## MATERIAL FOR THIS TASK
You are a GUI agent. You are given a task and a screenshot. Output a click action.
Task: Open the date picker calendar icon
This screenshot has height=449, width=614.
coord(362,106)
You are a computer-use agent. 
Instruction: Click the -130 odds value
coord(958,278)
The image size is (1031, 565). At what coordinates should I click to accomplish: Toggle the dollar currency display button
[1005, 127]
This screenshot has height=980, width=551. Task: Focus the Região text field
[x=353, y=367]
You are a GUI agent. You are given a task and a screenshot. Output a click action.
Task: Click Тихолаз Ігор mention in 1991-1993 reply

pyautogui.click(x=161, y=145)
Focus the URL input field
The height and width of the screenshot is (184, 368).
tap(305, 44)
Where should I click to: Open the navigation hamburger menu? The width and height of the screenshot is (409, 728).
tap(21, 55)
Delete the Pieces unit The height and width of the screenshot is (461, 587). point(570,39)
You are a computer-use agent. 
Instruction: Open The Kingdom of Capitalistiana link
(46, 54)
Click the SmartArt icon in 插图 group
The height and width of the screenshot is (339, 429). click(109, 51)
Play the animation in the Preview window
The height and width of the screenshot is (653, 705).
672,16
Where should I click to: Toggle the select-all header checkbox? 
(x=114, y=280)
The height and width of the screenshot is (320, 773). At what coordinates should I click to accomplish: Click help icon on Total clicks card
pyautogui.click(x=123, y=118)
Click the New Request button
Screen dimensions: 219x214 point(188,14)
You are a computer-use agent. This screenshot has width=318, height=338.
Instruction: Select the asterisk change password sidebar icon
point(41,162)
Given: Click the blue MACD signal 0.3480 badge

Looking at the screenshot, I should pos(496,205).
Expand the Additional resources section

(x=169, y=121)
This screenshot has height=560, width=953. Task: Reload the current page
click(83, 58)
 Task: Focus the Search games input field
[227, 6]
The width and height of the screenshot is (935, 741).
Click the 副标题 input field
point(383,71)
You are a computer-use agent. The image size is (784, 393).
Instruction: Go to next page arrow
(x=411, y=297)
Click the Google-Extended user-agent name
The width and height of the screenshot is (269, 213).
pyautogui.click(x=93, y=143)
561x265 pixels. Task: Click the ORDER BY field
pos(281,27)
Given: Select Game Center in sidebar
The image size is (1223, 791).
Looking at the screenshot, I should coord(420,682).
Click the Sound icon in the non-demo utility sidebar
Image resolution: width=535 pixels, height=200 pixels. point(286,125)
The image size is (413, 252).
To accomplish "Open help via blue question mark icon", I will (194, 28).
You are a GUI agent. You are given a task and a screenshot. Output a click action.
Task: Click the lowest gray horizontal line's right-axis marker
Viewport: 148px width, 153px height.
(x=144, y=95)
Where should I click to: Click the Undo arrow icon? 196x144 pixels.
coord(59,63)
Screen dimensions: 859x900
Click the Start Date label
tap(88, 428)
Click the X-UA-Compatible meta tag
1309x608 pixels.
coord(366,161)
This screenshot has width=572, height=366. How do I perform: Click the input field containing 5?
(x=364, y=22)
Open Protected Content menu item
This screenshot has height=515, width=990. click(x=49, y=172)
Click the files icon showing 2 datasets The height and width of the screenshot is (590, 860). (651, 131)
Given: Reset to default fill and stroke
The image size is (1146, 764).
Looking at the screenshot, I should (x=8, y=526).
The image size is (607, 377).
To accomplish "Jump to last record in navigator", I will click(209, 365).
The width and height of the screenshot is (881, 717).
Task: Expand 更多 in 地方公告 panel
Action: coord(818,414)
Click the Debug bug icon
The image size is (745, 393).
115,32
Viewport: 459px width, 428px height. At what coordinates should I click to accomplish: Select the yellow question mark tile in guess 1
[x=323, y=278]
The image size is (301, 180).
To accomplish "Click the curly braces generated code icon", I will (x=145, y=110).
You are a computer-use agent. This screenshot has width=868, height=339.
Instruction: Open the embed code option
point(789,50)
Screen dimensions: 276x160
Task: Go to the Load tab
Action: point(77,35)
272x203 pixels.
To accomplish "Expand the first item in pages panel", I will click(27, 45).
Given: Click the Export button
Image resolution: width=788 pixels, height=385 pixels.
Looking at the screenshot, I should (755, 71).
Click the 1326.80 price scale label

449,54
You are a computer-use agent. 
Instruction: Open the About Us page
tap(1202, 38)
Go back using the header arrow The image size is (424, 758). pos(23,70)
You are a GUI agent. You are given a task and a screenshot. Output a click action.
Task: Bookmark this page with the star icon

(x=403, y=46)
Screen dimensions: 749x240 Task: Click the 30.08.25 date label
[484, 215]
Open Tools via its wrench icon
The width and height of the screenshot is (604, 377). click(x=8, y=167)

## YOUR TASK
Word for word, repeat the lines from the one holding "Given: Click the Export button" through the last line of the entries, both included.

## TASK OUTPUT
Given: Click the Export button
Image resolution: width=788 pixels, height=385 pixels.
Looking at the screenshot, I should (755, 71).
Click the 1326.80 price scale label

449,54
You are a computer-use agent. 
Instruction: Open the About Us page
tap(1202, 38)
Go back using the header arrow The image size is (424, 758). pos(23,70)
You are a GUI agent. You are given a task and a screenshot. Output a click action.
Task: Bookmark this page with the star icon

(x=403, y=46)
Screen dimensions: 749x240 Task: Click the 30.08.25 date label
[484, 215]
Open Tools via its wrench icon
The width and height of the screenshot is (604, 377). click(x=8, y=167)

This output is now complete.